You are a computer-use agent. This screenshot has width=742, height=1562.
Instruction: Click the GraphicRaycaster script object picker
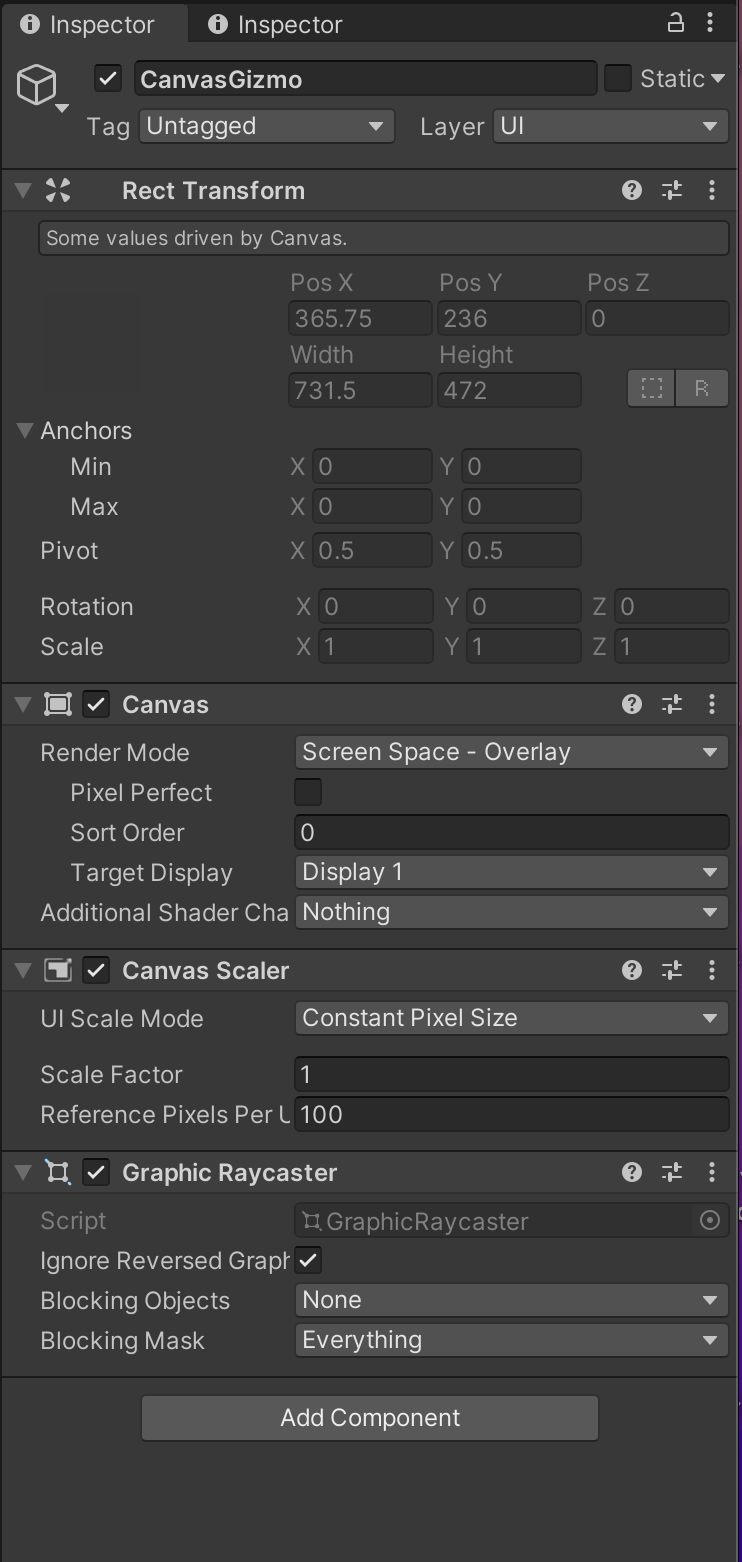(x=710, y=1220)
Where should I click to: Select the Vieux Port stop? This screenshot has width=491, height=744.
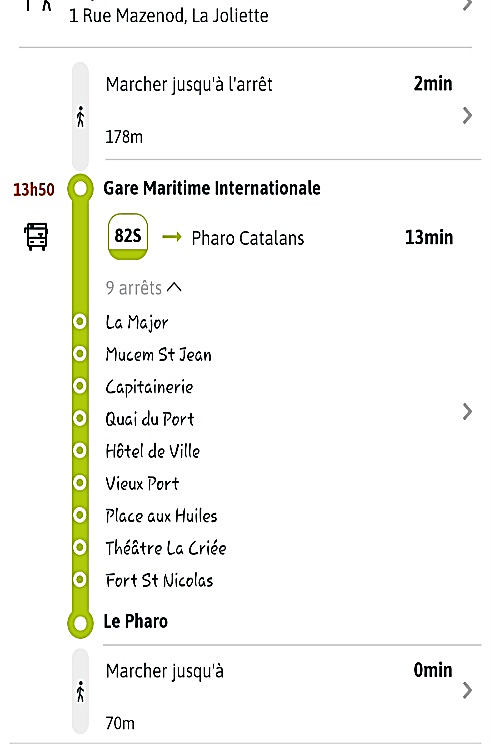pyautogui.click(x=142, y=484)
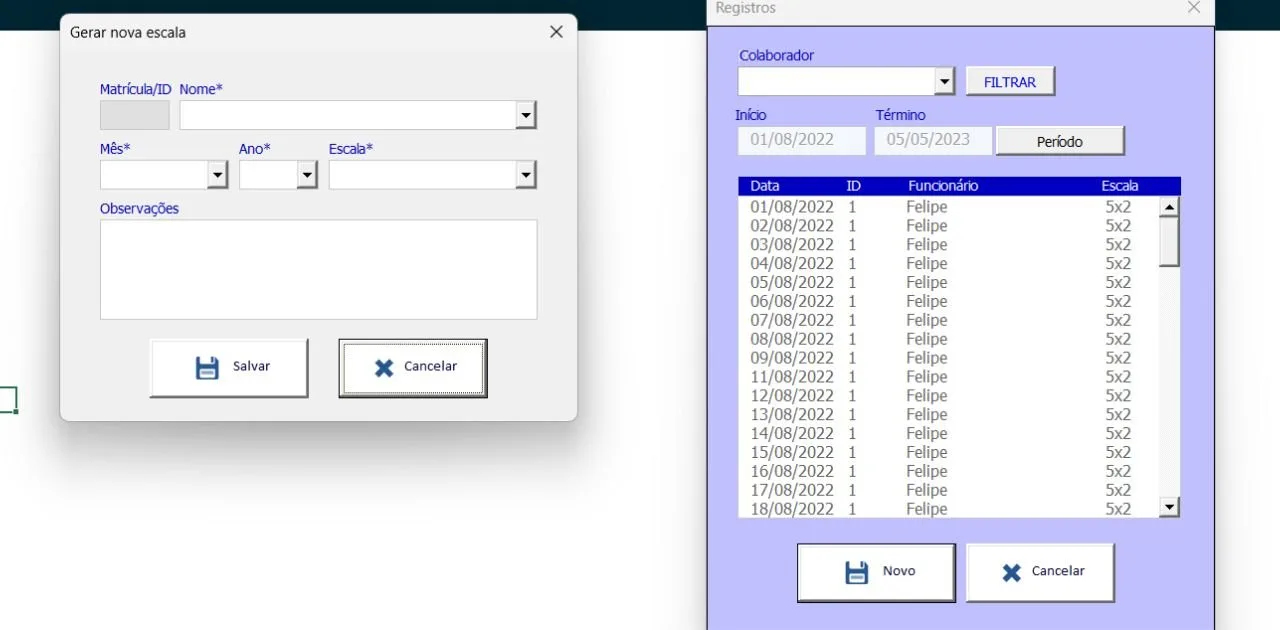Screen dimensions: 1280x630
Task: Click inside the Observações text area
Action: pos(318,269)
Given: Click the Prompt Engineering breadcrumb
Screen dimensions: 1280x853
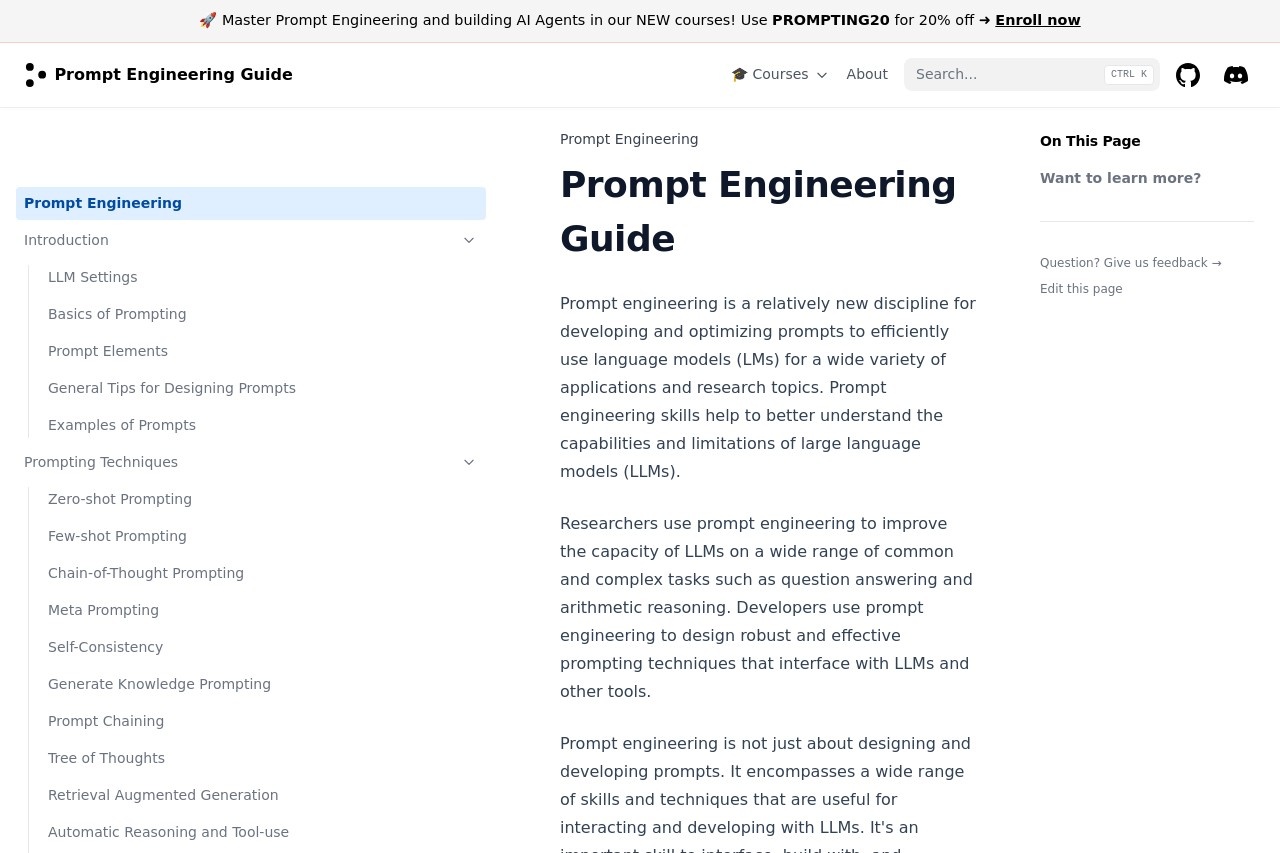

WHAT IS EXPECTED = The answer must be the listing above, restated word for word, with no images in it.

ANSWER FOR THIS EXERCISE =
You are a computer-use agent. This screenshot has width=742, height=1562.
Instruction: Click the GraphicRaycaster script object picker
(x=710, y=1220)
Where should I click to: Select the Vieux Port stop? This screenshot has width=491, height=744.
pyautogui.click(x=142, y=484)
Screen dimensions: 1280x630
Task: Click inside the Observações text area
Action: pos(318,269)
Given: Click the Prompt Engineering breadcrumb
Screen dimensions: 1280x853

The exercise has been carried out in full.